Please retype the rows below exactly, starting at the first line and ending with the line that contains "coord(979,12)".

------ RECORDS

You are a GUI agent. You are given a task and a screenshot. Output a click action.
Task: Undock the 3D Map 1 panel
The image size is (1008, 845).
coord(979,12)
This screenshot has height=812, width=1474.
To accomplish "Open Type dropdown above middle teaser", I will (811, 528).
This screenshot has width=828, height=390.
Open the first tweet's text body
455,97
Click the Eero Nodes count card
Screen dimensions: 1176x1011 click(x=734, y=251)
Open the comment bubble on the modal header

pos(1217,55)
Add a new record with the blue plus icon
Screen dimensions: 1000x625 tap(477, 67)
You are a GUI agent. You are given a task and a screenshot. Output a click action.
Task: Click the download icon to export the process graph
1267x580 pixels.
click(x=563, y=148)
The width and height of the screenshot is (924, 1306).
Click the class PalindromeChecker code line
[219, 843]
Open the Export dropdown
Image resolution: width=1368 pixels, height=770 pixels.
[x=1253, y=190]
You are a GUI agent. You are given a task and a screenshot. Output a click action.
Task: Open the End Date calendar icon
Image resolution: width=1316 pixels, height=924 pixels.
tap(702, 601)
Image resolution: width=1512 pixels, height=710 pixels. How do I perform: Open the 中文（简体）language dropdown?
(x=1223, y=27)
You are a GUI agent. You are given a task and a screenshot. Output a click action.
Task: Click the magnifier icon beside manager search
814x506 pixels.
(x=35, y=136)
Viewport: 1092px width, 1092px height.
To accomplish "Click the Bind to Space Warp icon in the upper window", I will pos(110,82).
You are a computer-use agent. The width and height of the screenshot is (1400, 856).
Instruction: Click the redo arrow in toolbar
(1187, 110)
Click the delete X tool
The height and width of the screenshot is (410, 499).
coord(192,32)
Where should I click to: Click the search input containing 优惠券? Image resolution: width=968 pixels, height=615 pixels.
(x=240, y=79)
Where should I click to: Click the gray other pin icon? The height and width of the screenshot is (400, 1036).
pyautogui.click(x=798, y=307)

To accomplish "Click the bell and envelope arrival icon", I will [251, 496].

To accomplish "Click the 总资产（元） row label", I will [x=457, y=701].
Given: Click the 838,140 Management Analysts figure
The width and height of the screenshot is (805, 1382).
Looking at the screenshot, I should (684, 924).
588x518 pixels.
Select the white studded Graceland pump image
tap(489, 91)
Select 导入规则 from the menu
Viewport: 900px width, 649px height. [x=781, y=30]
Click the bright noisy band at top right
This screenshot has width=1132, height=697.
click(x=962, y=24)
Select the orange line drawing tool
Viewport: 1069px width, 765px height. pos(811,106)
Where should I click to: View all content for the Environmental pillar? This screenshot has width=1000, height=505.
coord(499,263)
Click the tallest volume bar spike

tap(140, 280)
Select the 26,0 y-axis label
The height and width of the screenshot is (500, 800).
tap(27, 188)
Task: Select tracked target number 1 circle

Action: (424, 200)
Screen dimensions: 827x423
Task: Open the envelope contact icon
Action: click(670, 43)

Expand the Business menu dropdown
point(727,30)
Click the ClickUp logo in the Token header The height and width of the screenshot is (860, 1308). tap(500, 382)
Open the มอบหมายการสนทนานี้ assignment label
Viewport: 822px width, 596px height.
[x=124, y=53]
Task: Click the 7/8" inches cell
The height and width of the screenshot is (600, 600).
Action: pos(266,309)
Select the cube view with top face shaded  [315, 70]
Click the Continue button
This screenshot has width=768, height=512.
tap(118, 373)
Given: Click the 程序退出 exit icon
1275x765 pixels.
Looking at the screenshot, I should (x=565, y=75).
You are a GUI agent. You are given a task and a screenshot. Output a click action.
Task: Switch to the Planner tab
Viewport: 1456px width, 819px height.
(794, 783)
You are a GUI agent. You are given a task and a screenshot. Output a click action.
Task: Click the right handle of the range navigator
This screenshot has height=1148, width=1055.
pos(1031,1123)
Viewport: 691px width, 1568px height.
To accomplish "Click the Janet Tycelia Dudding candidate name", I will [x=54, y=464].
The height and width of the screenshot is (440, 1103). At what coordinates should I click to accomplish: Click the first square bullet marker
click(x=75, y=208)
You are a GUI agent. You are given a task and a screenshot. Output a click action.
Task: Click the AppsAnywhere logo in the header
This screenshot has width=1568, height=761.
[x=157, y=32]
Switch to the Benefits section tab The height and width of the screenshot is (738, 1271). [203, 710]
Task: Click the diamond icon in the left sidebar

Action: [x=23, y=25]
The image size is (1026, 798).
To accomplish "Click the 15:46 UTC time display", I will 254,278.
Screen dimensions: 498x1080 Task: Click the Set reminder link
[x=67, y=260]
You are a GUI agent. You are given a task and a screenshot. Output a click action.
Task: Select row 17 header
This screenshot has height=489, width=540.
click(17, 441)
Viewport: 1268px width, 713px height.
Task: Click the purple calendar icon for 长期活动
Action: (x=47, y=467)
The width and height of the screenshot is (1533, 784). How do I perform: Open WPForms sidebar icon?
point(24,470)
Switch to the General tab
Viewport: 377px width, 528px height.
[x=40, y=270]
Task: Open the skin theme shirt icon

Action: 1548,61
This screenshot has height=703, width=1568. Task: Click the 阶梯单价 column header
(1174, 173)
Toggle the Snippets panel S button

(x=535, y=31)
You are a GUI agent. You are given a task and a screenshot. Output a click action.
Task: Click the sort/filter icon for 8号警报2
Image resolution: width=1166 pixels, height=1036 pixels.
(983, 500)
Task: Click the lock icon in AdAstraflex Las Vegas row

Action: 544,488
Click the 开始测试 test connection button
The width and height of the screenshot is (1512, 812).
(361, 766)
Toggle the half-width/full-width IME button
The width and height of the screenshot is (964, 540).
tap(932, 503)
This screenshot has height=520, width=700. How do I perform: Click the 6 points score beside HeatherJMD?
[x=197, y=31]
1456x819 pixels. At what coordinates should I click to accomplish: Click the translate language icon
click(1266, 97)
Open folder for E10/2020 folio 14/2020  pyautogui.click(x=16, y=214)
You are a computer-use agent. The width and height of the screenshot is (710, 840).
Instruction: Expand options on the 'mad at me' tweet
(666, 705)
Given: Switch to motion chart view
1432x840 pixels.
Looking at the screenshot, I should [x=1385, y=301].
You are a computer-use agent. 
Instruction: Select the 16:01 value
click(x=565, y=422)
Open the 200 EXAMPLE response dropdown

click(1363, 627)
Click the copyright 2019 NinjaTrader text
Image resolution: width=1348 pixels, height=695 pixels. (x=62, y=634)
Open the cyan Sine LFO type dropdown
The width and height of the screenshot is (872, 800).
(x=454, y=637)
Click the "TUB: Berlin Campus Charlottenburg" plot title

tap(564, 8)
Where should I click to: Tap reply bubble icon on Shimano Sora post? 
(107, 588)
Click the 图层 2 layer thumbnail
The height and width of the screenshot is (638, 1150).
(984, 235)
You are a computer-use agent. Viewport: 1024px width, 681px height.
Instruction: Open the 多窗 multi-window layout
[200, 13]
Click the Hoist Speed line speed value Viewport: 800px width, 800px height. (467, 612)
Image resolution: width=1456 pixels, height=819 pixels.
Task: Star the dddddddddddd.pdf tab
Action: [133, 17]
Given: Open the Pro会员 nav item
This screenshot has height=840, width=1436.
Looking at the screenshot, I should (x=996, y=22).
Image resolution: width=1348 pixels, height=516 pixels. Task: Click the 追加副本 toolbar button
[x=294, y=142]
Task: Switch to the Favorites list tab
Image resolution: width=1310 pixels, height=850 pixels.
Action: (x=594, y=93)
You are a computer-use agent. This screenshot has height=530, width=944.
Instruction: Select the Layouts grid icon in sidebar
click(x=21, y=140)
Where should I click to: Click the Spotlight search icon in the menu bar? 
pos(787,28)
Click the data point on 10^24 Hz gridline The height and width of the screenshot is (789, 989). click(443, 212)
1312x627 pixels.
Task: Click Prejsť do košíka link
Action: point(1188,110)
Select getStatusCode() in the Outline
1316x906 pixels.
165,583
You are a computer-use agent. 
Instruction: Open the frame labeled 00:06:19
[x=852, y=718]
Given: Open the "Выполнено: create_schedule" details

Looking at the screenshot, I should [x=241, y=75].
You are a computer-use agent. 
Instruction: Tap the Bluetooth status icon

------------

SOLVED PROBLEM:
You are a GUI agent. You are given a task and a screenshot. Output a click action.
Task: Undock the 3D Map 1 panel
The image size is (1008, 845).
coord(979,12)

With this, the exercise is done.